QUOTAZIONE FATTA IN CASA

E così, nella nottata, China Telecom, il cui azionista forte è Gic Private Limited, ex Government of Singapore Investment Corporation, fondo sovrano d’investimento fondato dal governo di Singapore nel 1981, ha annunciato la presentazione della richiesta per essere quotata alla Borsa di Shanghai, a due mesi dalla sospensione, due mesi fa, presso la borsa di New York. La compagnia telefonica, che ha come piazza di quotazione principale Hong Kong, ha chiarito che venderà azioni per un valore nominale fino a 13,91 miliardi di yuan (2,1 miliardi di dollari) a Shanghai.

Un annuncio arrivato nelle stesse ore in cui il numero uno della compagnia, Ke Ruiwen annunciava i risultati annuali della compagnia, che nel 2020 ha registrato un profitto netto di 20,85 miliardi di yuan (3,2 miliardi di dollari), con un incremento dell’1,6 per cento rispetto al 2019, a fronte di entrate pari a 393,56 miliardi di yuan (60,3 miliardi di euro), con un incremento del 4,7% su base annua.

I NO DI WALL STREET

A monte dell’operazione di China Telecom alla Borsa di Shanghai c’è però il gran rifiuto americano di quotare a Wall Street la compagnia cinese. A metà 2020, infatti, attraverso la sua controllante China Telecommunications Corporation, la società era stata indicata dal Dipartimento alla Difesa Usa come una delle 44 compagnie cinesi sotto il controllo dell’esercito e per questo, in base a un ordine esecutivo firmato dall’allora presidente Donald Trump, erano state avviate le pratiche per la sua estromissione dalla piazza di New York dove era quotata, mediante delisting, insieme ad atri due big delle telecomunicazioni cinesi: China Mobile Communications e China Unicom, con base a Hong Kong.
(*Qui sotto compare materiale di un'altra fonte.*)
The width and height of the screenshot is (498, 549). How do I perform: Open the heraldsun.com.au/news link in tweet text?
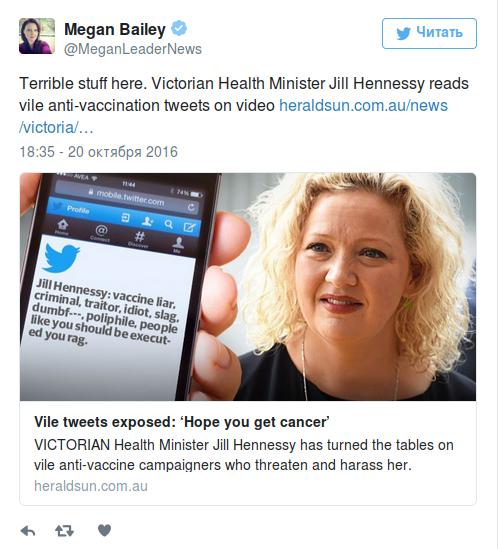tap(363, 105)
Ma non tutto è filato liscio. Ai primi di gennaio del 2021, infatti, il New York Stock Exchange aveva annunciato l’esecuzione dell’ordine esecutivo di Trump (ancora in carica per pochi giorni), salvo poi cambiare idea tre giorni dopo, fermando sul filo di lana la cancellazione dal listino di tre tre operatori telefonici statali cinesi, prevista per l’11 gennaio. Ma non era ancora finita.
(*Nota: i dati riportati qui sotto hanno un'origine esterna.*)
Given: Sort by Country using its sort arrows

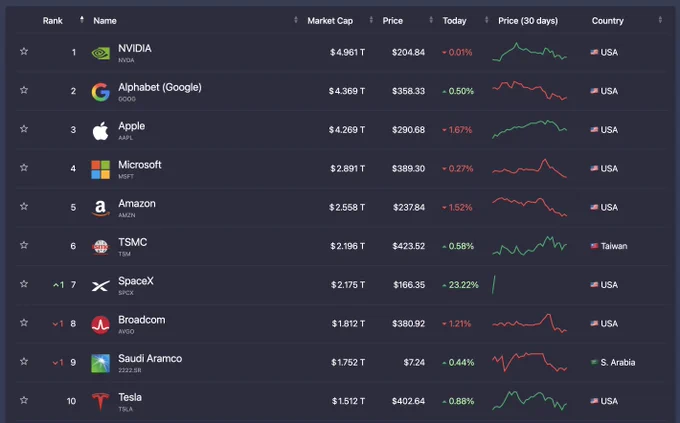Looking at the screenshot, I should pyautogui.click(x=660, y=20).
Perché da lì a pochi giorni sarebbe arrivata la nuova retromarcia di Wall Street, con la decisione finale del Nyse di procedere al delisting di tre big cinesi delle telecomunicazioni. Decisione arrivata dopo le critiche dell’allora segretario al Tesoro Usa, Steven Mnuchin, che si era detto in disaccordo con la scelta del Nyse annunciata nelle ultime ore di non procedere con il delisting, lasciando i tre big cinesi quotati. Salutata Walla Street, la telefonia cinese ha virato su Shanghai.